Court halts ex-minister’s eviction

Local
Mzila-Nldovu, a Zipra war veteran and former National Healing and Reconciliation co-minister, has occupied the farm for the past 19 years.

BULAWAYO High Court judge Justice Bongani Ndlovu last Friday issued an interdict barring government from evicting former Cabinet minister Moses Mzila-Ndlovu from his farm in Matobo district, Matabeleland South province.

Mzila-Nldovu, a Zipra war veteran and former National Healing and Reconciliation co-minister, has occupied the farm for the past 19 years.

His lawyer Nqobani Sithole said: “The application for interdict was granted on Friday last week.”

Government officials recently visited Mzila-Ndlovu’s farm to inform him that he was an illegal occupant.

This was despite him having produced a letter dated November 2, 2009 from the Matobo district acting lands officer, a P K Mhlanga granting him a lease of the Khami Magazine Site, the piece of land he is occupying.

The letter read: “This letter serves to confirm that Moses Mzila-Ndlovu was granted permission to lease Khami Magazine Site, being a State land measuring 360,3163 hectares  by Matobo District Lands Committee.”

Mzila-Ndlovu approached the court to challenge his eviction.

In his application filed at the Bulawayo High Court under case number 1760/23, Mzila-Ndlovu cited Matobo district lands officer Johanes Zifudze, secretary in the Lands ministry, Lands ministry, officer-in-charge Figtree Police Station, Officer Commanding Matabeleland South province, the surveyor-general and the Sheriff of Zimbabwe as respondents, respectively.

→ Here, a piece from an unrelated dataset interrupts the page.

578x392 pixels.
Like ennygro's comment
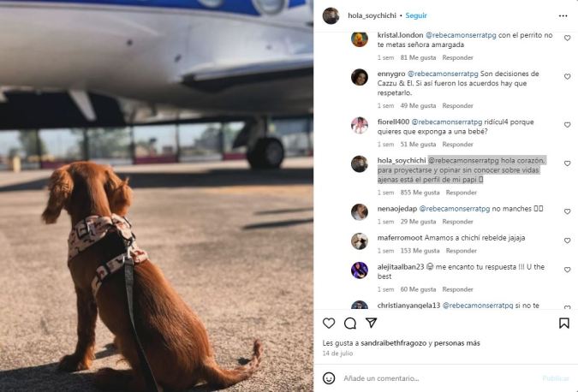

He submitted that he has legally occupied the farm since 2004.

He noted that the farm was held by deed of grant, granted by the Queen of the United Kingdom and Northern Ireland to a body corporate named African Explosives and Chemicals Industries (Rhodesia) Limited.

“Since then, applicant enjoyed undisturbed possession, beneficial use and control of the said property until August 11, 2023, when the first respondent (Zifudze) brought in scores of people to the property to peg and dish out stands to them and to arbitrarily evict applicant from the use and control of about 200 hectares of the 360,3163 hectare farm,” the application read.

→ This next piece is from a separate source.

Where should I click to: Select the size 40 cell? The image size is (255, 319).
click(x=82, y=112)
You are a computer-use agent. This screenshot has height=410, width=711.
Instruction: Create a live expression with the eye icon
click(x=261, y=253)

“The Zimbabwe land reform programme at its peak found me already settled at the farm, having built a full-fledged homestead there. It had come to my knowledge that such land a private company was leasing out to me at prohibitive rentals was State land.”

The war veteran said Zifudze started threatening to evict him in June this year.

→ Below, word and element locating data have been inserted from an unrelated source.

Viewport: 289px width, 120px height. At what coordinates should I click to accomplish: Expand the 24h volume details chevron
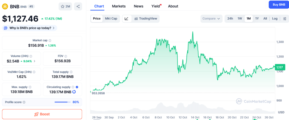[x=34, y=61]
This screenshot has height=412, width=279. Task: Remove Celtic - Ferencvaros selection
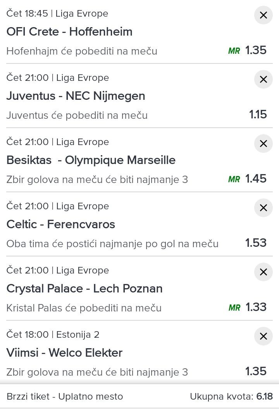[x=263, y=208]
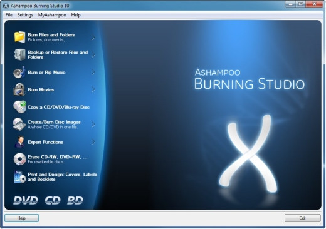Open the MyAshampoo menu

click(52, 15)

“In June 2023, (Zifudze), without notice, drove into my homestead in a convoy of top-of-the-range unmarked vehicles to advise me that he had decided to peg out pieces of land from the land I had occupied since 2004, so that such land be parcelled out to new beneficiaries, leaving me with my homestead and an out of place remaining portion of land thus surrounding my homestead with new arrivals,” Mzila-Ndlovu submitted.

He submitted that Zifudze and the Lands ministry have always been aware of his presence at the farm since 2004 and regarded him as their tenant.